If the exponent and mantissa are all 0s, then the special value is 0
If the exponent is all 0s but the mantissa is nonzero, then it’s a subnormal value.
If the exponent is all 1s and the mantissa is all 0s, then the value is infinity
If the exponent is all 1s and the mantissa is nonzero, then it’s NaN (not a number)

Subnormal Numbers

In the simulation above, if you make the exponent all 0s and change the mantissa to a nonzero value, you’ll notice the number we get is different from what we expect.

This special case is called a subnormal (denormalized) numbers.
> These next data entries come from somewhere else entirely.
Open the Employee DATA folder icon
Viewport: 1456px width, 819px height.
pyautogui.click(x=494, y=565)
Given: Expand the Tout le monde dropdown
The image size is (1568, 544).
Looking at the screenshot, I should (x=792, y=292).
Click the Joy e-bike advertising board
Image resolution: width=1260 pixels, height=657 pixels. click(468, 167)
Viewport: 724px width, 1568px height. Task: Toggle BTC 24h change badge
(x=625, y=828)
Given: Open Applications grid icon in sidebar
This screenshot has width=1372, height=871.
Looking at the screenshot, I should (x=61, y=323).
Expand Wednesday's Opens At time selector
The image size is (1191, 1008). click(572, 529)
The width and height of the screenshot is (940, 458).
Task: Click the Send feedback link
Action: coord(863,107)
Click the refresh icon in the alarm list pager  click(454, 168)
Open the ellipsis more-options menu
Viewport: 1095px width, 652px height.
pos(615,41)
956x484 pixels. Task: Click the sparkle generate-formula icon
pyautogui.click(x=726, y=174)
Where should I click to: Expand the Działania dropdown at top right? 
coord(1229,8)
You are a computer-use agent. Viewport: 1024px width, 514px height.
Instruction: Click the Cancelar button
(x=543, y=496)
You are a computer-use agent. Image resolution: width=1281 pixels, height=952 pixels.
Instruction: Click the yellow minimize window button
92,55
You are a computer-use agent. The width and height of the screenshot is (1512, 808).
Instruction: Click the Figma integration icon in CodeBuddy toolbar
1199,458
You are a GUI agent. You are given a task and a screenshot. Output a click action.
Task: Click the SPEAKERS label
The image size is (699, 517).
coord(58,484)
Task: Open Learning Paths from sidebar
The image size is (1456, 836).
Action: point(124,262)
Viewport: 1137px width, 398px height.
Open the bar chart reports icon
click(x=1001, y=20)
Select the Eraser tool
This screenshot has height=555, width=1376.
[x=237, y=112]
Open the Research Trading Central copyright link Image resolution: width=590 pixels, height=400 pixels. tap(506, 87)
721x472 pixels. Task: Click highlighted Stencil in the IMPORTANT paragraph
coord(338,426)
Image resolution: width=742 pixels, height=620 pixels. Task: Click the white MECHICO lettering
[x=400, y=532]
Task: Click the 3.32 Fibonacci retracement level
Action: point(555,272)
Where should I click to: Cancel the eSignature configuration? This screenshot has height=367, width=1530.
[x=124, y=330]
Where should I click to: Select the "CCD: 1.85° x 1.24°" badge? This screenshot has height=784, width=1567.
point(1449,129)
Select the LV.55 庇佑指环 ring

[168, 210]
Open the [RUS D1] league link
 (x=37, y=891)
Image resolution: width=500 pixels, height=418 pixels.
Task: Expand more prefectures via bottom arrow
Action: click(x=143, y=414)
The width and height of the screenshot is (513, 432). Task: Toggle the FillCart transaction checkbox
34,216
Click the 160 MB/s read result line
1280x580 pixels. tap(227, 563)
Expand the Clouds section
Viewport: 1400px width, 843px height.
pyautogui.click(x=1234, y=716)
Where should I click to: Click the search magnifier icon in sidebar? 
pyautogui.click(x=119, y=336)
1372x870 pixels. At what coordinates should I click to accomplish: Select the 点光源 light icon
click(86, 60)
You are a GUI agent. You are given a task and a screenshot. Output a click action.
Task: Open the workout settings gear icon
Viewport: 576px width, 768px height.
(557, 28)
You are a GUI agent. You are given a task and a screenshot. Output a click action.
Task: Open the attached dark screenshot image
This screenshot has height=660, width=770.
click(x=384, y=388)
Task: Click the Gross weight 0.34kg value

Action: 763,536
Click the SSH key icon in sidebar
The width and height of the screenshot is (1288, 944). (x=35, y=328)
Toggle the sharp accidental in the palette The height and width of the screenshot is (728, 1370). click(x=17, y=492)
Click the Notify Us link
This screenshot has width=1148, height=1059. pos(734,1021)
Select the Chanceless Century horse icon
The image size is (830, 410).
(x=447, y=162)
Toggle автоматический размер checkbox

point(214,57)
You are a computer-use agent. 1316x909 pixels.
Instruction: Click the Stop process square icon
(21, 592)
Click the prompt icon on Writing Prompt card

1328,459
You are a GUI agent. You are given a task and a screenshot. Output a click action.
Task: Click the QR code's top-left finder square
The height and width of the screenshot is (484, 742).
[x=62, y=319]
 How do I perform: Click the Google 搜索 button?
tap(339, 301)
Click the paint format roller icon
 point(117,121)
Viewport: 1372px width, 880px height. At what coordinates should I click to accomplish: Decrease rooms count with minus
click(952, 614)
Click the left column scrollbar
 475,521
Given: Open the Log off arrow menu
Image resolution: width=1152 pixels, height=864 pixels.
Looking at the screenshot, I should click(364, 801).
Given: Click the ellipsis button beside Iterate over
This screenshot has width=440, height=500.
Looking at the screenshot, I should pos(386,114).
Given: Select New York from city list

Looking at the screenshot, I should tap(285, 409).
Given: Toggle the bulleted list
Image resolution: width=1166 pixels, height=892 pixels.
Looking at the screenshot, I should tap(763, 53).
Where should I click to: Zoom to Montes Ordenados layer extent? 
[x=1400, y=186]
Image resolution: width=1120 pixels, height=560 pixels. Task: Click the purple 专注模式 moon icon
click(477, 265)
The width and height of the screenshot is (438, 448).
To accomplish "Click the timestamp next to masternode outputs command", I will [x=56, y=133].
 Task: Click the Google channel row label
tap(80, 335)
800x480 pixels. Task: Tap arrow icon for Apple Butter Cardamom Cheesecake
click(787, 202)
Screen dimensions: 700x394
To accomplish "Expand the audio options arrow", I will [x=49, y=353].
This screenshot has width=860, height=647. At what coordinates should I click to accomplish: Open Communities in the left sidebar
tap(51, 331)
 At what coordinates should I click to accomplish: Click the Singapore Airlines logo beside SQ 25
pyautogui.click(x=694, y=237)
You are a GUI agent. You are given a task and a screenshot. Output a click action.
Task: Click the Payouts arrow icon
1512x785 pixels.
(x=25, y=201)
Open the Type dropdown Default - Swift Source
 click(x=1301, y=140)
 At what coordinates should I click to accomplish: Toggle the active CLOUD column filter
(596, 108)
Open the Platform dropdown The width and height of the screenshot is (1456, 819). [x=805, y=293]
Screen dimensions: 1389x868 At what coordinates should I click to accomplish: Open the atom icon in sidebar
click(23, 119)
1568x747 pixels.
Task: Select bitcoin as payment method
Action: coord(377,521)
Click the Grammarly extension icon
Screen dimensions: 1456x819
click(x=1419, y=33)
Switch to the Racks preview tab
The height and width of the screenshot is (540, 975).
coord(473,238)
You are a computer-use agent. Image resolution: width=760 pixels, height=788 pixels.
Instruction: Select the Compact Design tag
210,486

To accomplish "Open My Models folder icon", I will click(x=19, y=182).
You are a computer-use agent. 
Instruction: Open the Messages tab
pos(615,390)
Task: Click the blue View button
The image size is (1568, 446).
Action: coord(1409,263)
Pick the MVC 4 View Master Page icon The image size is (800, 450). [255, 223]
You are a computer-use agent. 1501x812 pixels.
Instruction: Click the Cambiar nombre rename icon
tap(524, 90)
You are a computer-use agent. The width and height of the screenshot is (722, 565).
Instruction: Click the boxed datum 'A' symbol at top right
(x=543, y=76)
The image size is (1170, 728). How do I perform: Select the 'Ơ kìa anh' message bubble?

These are used to represent even smaller numbers than what the standard allows.

The value calculation is still simple. You just change a few things:

We don’t add the +1 to the mantissa. If the mantissa is $101_2$ , the value is just $0.101_2$ instead of $1.101_2$ .
Normally, the real exponent of a number is calculated as $\text{exponent} - \text{bias}$ . So if the exponent is all 0s, the real exponent should be $-127$ . But subnormal numbers are a special case. Since we don’t add +1 to the mantissa, we also need to adjust the exponent to make up for this. So instead, the real exponent is calculated as $1 - \text{bias}$ , which becomes $1 - 127 = -126$ in this case.

These two changes allow us to represent subnormal numbers. Play around with the simulation to understand it better.

Other Formats of IEEE 754

We mainly talked about the 32 bit standard here, but there is also other formats. Here is a list of the 3 most common:

binary32: The 32 bit standard.
- 1 + 8 + 23 = 32
- Bias = 127
- Called the single-precision format.
- The float data type in C and C-like languages.
binary64: The 64 bit standard
- 1 + 11 + 52 = 64
- Bias = 1023
- Called the double-precision format.
- The double data type in C and C-like languages.
binary128: The 128 bit standard
- 1 + 15 + 112 = 128
- Bias = 16383

Conclusion

This is it. A way to represent a large range of numbers with a limited number of bits. This is basically how all computers represent non-integer numbers. Maybe you’ll never need this knowledge during programming (other than the fact that you can’t blame the 0.1 + 0.2 !== 0.3 “bug” on JavaScript now), but it’s really interesting to see how they came up with this standard, and how you might have even invented it yourself.

As a final challenge, try to convert the number $16777217_{10}$ to a 32-bit IEEE754 format. You might discover something interesting.